BEAVERTON, Ore. (KOIN) — Trade is vital for the middle class, President Obama told the crowd at the Nike headquarters where he was speaking on Friday morning about the Trans-Pacific trade deal.
The President told the crowd that the trade agreement was imperative in assuring the United States remain successful in the global economy. He said it is necessary to let the U.S. go and compete on the global stage.
He said that he met with small business owners from Oregon before he went to Nike, and that the trade agreement will also help the small businesses like the ones in Oregon. He explained that 98% of exporters in the U.S. are small businesses and that the agreement gives small businesses an opportunity to grow and sell their products abroad.

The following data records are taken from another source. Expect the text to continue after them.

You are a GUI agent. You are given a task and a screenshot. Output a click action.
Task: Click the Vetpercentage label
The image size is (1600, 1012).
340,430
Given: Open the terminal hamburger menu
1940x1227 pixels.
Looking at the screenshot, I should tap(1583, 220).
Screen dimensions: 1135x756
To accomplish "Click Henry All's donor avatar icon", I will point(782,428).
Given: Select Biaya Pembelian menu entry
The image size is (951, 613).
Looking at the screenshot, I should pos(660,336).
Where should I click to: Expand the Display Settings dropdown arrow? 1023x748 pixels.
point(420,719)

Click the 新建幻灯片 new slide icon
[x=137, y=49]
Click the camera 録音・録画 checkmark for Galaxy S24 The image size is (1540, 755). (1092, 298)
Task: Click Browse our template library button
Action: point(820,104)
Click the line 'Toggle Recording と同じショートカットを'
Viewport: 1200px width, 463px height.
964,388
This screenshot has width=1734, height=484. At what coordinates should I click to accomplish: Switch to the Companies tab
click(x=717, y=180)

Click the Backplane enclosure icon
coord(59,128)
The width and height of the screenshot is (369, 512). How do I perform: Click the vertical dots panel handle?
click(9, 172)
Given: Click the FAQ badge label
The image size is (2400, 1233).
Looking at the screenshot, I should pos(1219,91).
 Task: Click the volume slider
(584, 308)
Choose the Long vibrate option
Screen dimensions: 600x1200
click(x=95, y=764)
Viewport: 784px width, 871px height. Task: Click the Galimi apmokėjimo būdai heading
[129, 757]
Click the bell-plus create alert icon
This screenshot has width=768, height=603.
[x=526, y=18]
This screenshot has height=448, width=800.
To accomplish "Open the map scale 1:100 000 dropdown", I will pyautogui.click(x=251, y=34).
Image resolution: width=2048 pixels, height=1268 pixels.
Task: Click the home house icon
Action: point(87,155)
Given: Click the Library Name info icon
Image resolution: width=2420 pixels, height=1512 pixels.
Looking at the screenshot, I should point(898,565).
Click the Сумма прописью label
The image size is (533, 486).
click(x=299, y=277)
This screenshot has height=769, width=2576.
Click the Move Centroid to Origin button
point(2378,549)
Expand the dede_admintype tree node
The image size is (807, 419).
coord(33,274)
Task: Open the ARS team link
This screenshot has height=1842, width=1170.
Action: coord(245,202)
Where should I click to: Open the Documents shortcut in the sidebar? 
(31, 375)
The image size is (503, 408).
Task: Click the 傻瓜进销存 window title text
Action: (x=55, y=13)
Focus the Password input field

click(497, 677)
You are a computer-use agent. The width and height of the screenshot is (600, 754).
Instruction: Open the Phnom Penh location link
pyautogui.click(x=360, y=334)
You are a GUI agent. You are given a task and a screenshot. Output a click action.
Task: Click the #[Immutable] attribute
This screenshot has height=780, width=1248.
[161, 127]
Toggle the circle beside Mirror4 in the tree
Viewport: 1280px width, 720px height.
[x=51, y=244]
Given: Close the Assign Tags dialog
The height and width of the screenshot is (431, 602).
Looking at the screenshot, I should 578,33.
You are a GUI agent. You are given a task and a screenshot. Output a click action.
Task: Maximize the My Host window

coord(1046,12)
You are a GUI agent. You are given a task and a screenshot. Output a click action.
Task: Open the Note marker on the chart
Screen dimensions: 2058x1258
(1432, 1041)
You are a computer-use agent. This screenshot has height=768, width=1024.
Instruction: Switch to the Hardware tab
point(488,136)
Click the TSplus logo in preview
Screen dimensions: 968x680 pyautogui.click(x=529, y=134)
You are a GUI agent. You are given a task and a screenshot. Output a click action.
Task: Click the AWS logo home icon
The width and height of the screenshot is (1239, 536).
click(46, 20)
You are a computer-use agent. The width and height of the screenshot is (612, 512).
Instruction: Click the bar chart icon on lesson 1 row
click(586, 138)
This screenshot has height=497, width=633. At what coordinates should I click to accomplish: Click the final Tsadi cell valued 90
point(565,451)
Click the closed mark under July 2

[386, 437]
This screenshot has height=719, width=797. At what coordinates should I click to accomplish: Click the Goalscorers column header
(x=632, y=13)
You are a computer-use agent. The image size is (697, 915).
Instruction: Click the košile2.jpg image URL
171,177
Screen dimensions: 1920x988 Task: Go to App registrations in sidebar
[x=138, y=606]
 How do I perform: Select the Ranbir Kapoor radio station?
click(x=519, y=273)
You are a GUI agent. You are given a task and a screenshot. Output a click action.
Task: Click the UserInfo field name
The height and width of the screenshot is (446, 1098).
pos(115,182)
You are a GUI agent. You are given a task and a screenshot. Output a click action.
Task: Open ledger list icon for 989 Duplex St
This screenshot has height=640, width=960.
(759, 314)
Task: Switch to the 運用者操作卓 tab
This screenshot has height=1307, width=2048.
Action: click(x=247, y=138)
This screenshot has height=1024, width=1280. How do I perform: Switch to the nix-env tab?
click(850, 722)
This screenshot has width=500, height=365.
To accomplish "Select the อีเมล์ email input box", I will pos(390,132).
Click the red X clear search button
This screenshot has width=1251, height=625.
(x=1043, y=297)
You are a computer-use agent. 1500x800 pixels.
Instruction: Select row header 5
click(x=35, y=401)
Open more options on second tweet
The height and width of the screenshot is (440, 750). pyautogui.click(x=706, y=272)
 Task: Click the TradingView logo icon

He used the example of Oregon wine, saying that he hopes someone in Japan will have the opportunity to taste the delicious alcoholic beverage produced in the state.
He said that it would give America access to growing markets. He said it would eliminate barriers to make selling abroad easier.
“This agreement would make sure our companies aren’t discriminated against abroad,” he explained. “Sometimes they need to have some way to settle disputes that isn’t subject to the whims of a government bureaucrat over there.”
“If we give our businesses the opportunity to sell abroad, it helps the U.S. economy,” Obama explained.
He said that status quo has not been working for American workers, and that the trade agreement will give U.S. the advantage.
“When the playing field is level, no one beats the United States of America. Just do it everybody, God bless you,” he said at the end.
Ahead of his speech, Nike said that they are pledging to create 10,000 jobs over 10 years in the U.S. if Congress gives President Barack Obama trade negotiating authority that ultimately leads to a 12-country Trans-Pacific free commerce agreement.
The giant athletic wear company announced that they would invest in manufacturing more products in the U.S., which Obama said will lead to more American jobs.
The company says a Trans-Pacific trade deal would allow it to benefit from lower tariffs on shoes and speed up company investments in footwear manufacturing in the U.S.
The 10,000 jobs would be a small fraction of the workforce Nike relies on in contract factories overseas. Of Nike’s slightly more than 1 million factory contract workers, more than 90 percent are in Asia. The largest number is in Vietnam, a party to the Trans-Pacific talks.
The Associated Press contributed to this report.